### Task:
Find each line in the records below that contains the word "Expand", with case counting, and copy those lines out in full.

Begin

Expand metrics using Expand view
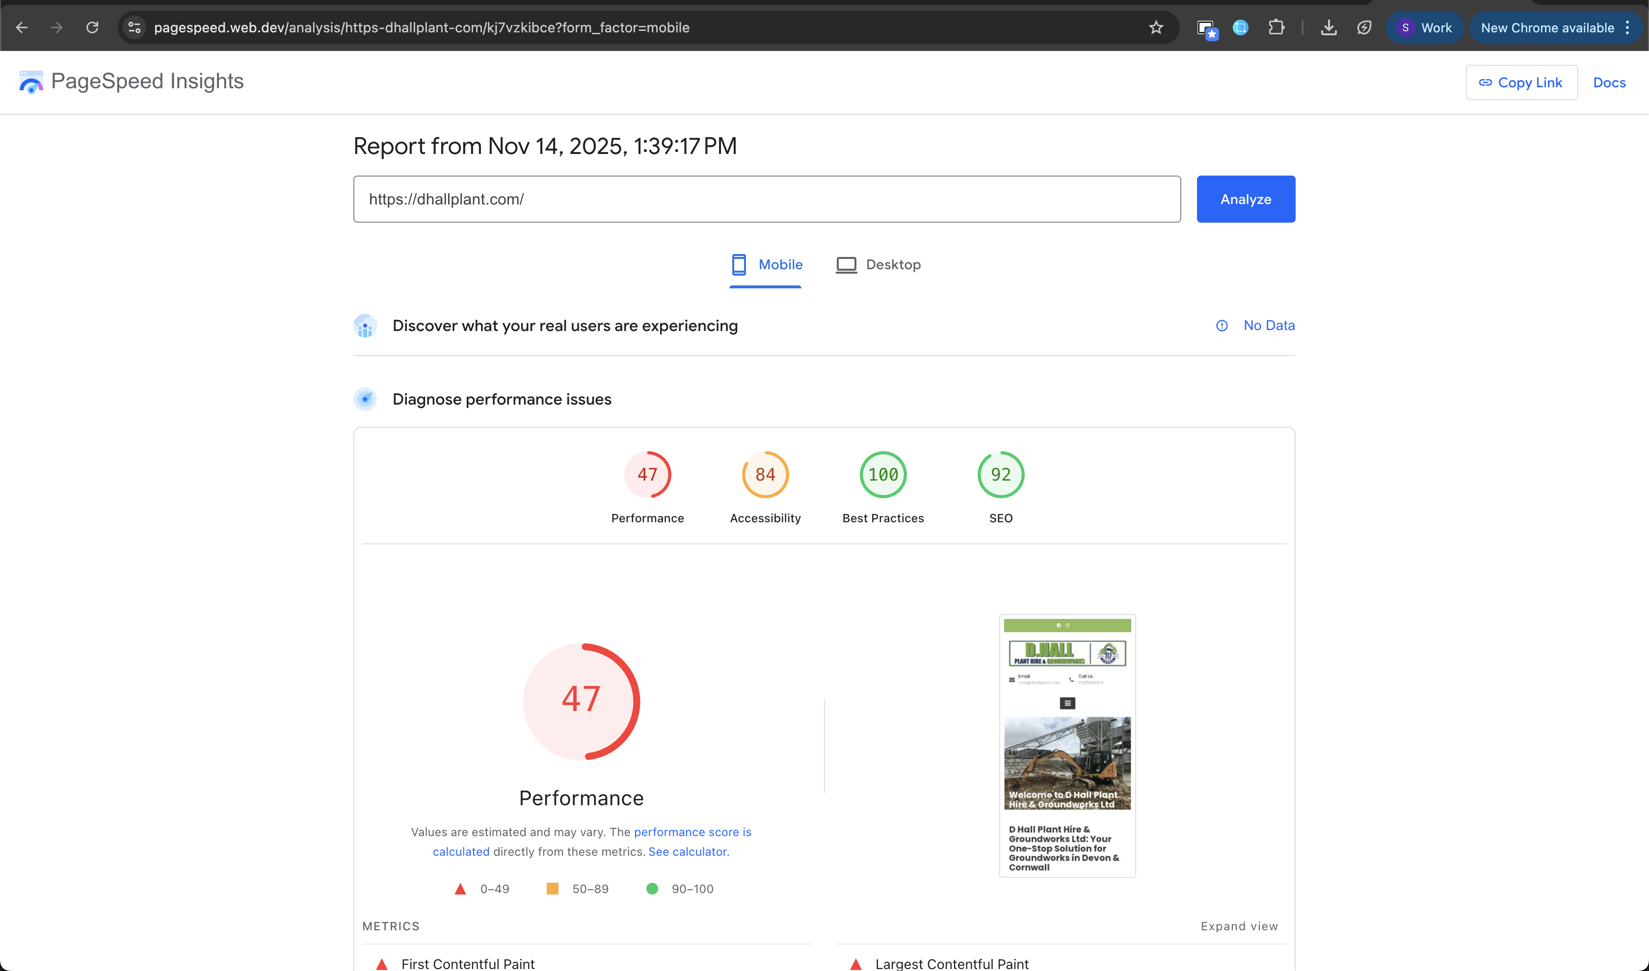This screenshot has width=1649, height=971. coord(1239,926)
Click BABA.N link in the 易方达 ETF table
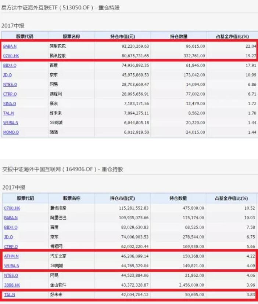This screenshot has width=258, height=304. pos(10,47)
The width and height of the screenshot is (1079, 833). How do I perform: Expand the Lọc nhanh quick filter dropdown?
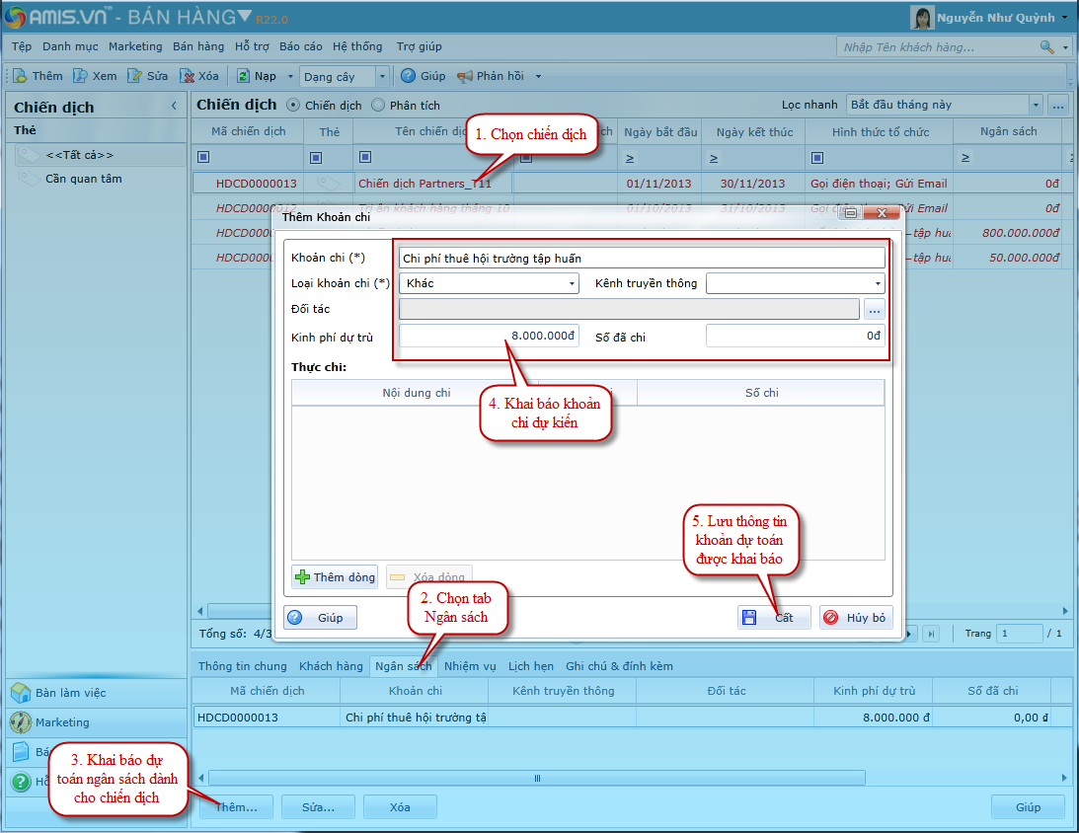(1035, 105)
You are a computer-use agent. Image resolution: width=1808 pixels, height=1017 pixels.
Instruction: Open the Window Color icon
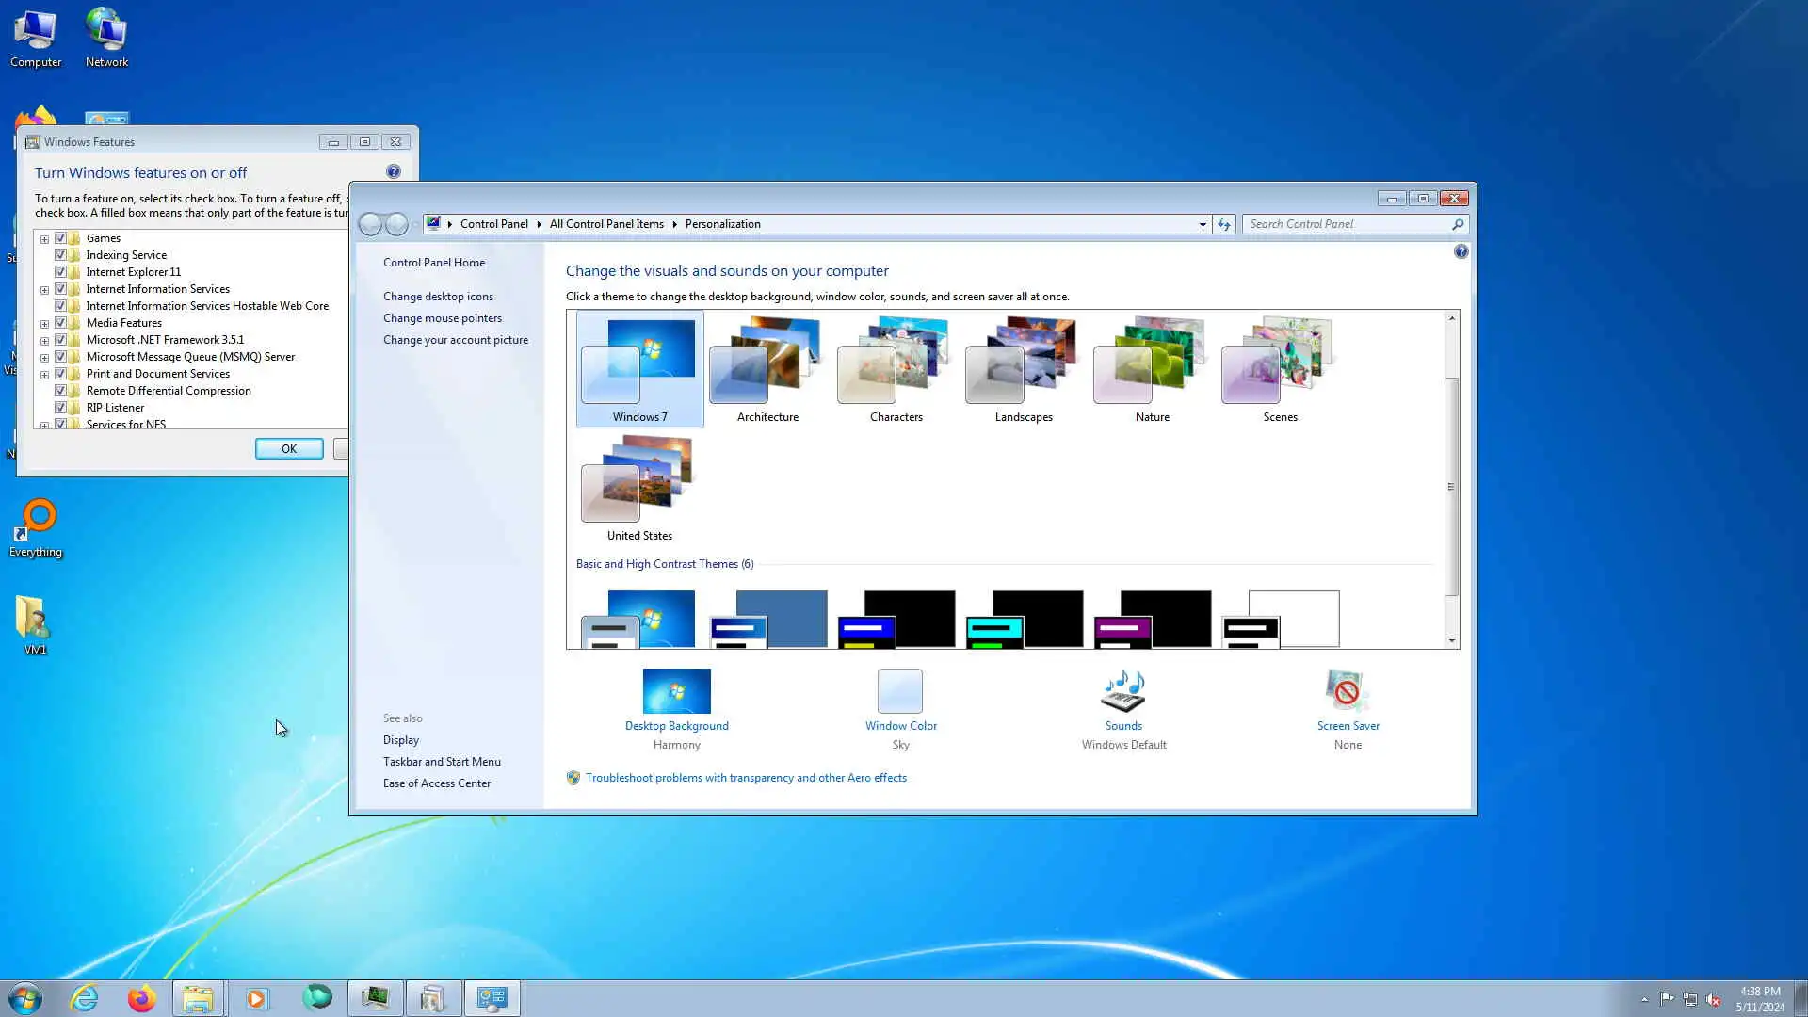click(900, 692)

End

### Answer for the task:
Expand metrics using Expand view
The width and height of the screenshot is (1079, 833). How do I perform: Expand the Lọc nhanh quick filter dropdown?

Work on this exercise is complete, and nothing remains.